Ajustements thérapeutiques pour prévenir l’hypoglycémie récurrente
La prévention passe par l’identification du mécanisme déclencheur. Un épisode isolé après un repas sauté n’appelle pas la même réponse qu’une série d’hypoglycémies nocturnes sous pompe à insuline.
Pompe à insuline et boucle fermée
Les systèmes de surveillance continue du glucose couplés à une pompe disposent d’algorithmes de suspension prédictive du débit basal. Cette fonction réduit significativement la fréquence des hypoglycémies nocturnes. Le réglage des seuils d’alerte et des cibles glycémiques reste une décision partagée entre le patient et l’équipe soignante, car un seuil trop conservateur dégrade l’équilibre global.
En cas d’hypoglycémie sous pompe, la première action est de suspendre ou réduire le débit basal, puis de resucrer selon le protocole standard. Reprendre le débit habituel seulement après confirmation d’une glycémie stable au-dessus du seuil cible.
Activité physique et décalage glycémique
L’effort musculaire augmente la sensibilité à l’insuline pendant plusieurs heures après la fin de l’exercice. Ce décalage explique les hypoglycémies tardives, survenant parfois six à huit heures après une séance. Réduire le bolus du repas précédant l’effort ou ajouter une collation glucidique post-exercice constituent les deux leviers les plus fiables.
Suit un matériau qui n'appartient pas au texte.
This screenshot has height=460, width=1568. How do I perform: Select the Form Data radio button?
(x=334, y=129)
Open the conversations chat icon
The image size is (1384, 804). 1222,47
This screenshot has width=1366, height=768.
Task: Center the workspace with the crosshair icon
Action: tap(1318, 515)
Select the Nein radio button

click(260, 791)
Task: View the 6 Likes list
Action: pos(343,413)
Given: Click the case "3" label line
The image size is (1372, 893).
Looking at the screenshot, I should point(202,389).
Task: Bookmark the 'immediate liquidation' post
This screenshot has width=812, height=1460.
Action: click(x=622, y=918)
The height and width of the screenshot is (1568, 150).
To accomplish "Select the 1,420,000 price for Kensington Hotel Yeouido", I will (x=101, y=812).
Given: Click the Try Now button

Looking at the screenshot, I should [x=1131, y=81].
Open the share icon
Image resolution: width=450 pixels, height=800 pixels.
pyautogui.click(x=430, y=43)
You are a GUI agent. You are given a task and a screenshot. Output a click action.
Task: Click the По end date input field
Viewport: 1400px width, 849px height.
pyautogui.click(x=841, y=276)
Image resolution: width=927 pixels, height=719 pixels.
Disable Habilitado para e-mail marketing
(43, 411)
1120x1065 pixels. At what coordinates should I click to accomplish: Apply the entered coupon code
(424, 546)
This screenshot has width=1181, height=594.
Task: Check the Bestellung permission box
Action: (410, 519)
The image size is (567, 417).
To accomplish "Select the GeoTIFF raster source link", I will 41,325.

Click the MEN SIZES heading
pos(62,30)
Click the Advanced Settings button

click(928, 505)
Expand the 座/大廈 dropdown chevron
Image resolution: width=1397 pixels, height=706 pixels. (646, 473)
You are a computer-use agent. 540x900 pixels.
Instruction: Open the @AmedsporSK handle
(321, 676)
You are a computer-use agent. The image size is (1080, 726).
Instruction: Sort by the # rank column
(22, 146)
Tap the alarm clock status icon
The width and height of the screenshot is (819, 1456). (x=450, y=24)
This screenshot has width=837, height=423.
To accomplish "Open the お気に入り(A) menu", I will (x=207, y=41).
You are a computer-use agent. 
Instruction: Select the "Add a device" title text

Signes d’alerte d’une hypoglycémie : sémiologie pratique
La distinction entre symptômes adrénergiques et neuroglycopéniques guide la sévérité et la vitesse de réponse requise.
Les signes adrénergiques (tremblements, palpitations, sueurs froides, faim brutale, pâleur) indiquent une hypoglycémie modérée encore accessible au resucrage oral. Les signes neuroglycopéniques (confusion, troubles visuels, difficultés d’élocution, agressivité inhabituelle, perte de coordination) signalent une atteinte cérébrale fonctionnelle qui nécessite une intervention immédiate, parfois par un tiers.
- Tremblements et sueurs apparaissent en premier chez la majorité des patients non désensibilisés.
- Confusion et irritabilité traduisent un déficit glucidique cérébral déjà installé.
- Vertiges et céphalées accompagnent souvent la phase de transition entre les deux tableaux cliniques.
Un patient qui ne reconnaît plus ses symptômes adrénergiques doit en informer son diabétologue pour envisager un programme de restauration de la perception, basé sur plusieurs semaines d’éviction stricte des hypoglycémies.
Formation de l’entourage aux gestes d’urgence hypoglycémique
La gestion d’une crise d’hypoglycémie sévère repose souvent sur un proche. Savoir reconnaître un comportement anormal, proposer du sucre si le patient coopère, ou administrer du glucagon s’il ne répond plus, constitue un enchaînement technique simple mais qui demande un entraînement préalable.
Nous recommandons une démonstration pratique lors d’une consultation dédiée, avec manipulation du dispositif de glucagon. Répéter ce geste une fois par an suffit à maintenir le réflexe et à vérifier la date de péremption du kit.
La coordination entre patient, entourage et équipe soignante transforme chaque épisode potentiel en situation maîtrisée. Un protocole de resucrage accessible, un kit de glucagon à jour et une surveillance glycémique adaptée au profil thérapeutique restent les trois piliers d’une prévention efficace contre les crises d’hypoglycémie.